There is often a lack of understanding between the couple and wives find it difficult to adapt to their new lifestyles. Spousal abuse often results.
Figures released recently by the Social Welfare Department (SWD) show that 3,412 cases of spousal abuse were reported in the first three quarters of 2006, an increase of 37 percent on the same period a year earlier.
The number of reported cases of child abuse rose by 6.6 percent to 594 over the same period, while the number of cases of abuse of the elderly fell slightly to 325.
The figures showed that Kwun Tong District and remote areas such as Tin Shui Wai had the most cases of domestic violence.
In one case in 2004, a 45-year-old man living in Tin Shui Wai killed his wife and children before committing suicide. Last year, three women suffering from emotional problems resulting from unhappy marriages, committed suicide.
Margaret Wong, executive director of Harmony House, a women's shelter, said that more than half of the women living in its houses were new arrivals who had been in Hong Kong for less than seven years.

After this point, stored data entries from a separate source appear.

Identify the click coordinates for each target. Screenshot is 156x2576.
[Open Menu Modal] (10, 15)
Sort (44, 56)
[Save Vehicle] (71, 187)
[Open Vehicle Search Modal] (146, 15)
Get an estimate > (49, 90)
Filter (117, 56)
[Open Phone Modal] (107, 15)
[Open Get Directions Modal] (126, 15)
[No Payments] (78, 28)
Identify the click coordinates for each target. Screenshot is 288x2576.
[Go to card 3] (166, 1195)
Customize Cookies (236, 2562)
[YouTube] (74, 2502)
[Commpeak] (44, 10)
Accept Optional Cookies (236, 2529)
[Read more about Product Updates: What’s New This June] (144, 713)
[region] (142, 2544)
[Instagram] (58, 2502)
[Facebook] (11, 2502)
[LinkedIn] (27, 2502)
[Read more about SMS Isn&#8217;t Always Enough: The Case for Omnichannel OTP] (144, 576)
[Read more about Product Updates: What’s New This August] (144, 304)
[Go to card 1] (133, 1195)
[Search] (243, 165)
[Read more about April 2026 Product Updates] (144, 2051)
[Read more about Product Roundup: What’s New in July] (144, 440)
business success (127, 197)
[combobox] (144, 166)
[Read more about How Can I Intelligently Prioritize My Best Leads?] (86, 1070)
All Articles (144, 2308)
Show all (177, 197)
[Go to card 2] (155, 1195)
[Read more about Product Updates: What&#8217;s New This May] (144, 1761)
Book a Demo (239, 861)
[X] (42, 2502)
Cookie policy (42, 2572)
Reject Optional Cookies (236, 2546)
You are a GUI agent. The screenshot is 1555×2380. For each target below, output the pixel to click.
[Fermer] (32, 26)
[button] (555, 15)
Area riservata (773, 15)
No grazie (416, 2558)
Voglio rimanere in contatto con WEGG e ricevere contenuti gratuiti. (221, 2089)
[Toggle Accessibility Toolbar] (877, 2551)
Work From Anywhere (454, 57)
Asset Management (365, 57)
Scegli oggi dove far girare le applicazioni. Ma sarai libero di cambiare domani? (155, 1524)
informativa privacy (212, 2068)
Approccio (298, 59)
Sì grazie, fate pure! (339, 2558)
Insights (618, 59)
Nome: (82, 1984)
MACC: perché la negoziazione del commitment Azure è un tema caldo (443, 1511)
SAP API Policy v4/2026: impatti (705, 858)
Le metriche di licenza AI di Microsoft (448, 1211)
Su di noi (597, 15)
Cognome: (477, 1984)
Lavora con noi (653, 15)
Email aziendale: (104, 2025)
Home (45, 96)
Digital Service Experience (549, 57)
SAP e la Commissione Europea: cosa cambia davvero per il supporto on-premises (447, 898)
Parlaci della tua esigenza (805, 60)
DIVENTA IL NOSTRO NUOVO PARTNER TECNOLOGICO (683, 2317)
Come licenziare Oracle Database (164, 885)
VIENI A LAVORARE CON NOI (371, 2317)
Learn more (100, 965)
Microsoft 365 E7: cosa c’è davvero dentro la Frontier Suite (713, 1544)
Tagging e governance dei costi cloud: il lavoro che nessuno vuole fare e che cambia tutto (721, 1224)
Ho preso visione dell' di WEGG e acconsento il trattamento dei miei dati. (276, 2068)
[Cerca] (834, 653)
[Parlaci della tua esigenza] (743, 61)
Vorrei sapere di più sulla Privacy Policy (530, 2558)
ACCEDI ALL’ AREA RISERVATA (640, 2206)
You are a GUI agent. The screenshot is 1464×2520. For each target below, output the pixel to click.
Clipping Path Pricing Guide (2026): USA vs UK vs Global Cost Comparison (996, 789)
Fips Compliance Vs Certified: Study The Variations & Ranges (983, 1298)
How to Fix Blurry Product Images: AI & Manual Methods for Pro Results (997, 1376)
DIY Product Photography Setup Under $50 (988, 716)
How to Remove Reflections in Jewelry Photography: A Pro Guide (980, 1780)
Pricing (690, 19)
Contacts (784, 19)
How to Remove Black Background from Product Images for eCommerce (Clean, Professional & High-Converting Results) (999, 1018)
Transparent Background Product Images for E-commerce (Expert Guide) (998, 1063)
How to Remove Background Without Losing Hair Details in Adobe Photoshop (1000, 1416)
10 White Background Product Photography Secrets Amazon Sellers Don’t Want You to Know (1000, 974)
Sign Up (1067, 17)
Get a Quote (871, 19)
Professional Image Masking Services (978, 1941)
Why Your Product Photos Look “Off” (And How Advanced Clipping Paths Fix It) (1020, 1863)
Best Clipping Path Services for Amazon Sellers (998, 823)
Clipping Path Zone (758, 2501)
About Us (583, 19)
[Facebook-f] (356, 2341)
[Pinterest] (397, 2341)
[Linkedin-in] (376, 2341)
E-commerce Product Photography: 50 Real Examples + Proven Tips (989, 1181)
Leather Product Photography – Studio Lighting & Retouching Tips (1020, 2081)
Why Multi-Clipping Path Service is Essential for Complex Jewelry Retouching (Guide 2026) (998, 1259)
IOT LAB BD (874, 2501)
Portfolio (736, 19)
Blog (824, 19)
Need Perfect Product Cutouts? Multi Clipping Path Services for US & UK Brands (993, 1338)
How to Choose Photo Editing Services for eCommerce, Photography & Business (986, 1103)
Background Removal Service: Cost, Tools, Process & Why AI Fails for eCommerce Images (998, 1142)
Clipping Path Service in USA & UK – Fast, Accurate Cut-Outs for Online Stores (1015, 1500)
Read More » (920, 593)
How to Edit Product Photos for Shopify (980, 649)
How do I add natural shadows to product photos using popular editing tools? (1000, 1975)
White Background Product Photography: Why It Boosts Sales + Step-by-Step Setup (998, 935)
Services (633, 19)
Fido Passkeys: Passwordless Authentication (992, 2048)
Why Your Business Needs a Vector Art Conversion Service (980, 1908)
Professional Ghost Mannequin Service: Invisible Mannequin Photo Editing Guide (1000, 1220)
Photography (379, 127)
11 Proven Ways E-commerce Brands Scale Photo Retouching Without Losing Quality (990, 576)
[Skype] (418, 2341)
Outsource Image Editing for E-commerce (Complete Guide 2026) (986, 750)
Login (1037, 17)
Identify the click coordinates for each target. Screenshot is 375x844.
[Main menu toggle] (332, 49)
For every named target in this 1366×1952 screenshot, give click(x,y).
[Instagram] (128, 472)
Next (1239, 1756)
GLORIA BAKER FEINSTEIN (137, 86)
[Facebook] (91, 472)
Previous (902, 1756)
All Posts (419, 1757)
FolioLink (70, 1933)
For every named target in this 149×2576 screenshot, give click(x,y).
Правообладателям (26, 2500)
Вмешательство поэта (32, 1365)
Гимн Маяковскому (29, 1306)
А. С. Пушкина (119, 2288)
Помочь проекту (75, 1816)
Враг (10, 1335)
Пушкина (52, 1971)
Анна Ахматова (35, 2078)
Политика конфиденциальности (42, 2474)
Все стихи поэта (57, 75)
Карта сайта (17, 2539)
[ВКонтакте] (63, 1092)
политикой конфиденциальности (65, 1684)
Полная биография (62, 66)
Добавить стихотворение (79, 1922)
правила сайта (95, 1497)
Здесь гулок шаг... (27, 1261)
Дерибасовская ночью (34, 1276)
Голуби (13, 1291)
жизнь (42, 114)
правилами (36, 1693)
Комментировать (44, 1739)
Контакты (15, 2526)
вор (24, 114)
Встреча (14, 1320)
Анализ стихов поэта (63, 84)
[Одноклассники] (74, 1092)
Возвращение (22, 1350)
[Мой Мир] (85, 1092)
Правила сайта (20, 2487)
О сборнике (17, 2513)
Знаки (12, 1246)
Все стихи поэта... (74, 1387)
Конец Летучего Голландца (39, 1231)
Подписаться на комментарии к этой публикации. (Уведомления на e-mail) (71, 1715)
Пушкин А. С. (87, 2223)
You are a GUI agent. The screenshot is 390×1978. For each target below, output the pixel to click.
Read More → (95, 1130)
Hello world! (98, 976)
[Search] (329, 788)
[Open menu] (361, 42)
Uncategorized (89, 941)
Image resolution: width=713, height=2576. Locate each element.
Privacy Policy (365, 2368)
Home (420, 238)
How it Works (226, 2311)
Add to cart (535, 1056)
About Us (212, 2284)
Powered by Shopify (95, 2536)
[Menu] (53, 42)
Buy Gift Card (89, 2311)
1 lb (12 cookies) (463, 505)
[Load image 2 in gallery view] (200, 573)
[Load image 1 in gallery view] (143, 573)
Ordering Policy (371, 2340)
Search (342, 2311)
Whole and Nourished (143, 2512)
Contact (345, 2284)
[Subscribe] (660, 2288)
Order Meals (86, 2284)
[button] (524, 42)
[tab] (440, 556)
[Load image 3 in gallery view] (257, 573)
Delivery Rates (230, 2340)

Wong explained that some mainland women often suffered from depression after moving to Hong Kong.
"Often there is a lack of communication between the couple when the woman is still on the mainland in the initial years of marriage. But because they might see each other just once a week or even only once a month, there is no time for conflict," Wong said.
"But when the wife gets to Hong Kong, the couple has more time together and that is when their troubles begin."
These women are often devastated after coming to Hong Kong, especially if they find that their living standards are not what they expected.
The economic growth over recent years has led to a decline in labor-intensive industries, which has put many people out of work.
"So women from the mainland become an economic burden on their husbands and this makes the situation worse," Wong said.
The problem is often worsened if young wives do not have any friends to talk to or fail to report the problems in the early stages.
"They think it is a disgrace to let others know about their problems. Some of our clients did not ask for help even though they had been abused for 10 years," Wong said.
Wong said that more preventive measures should be taken. Seminars could be held, for example, to brief women on what they can expect before they commit to moving to Hong Kong.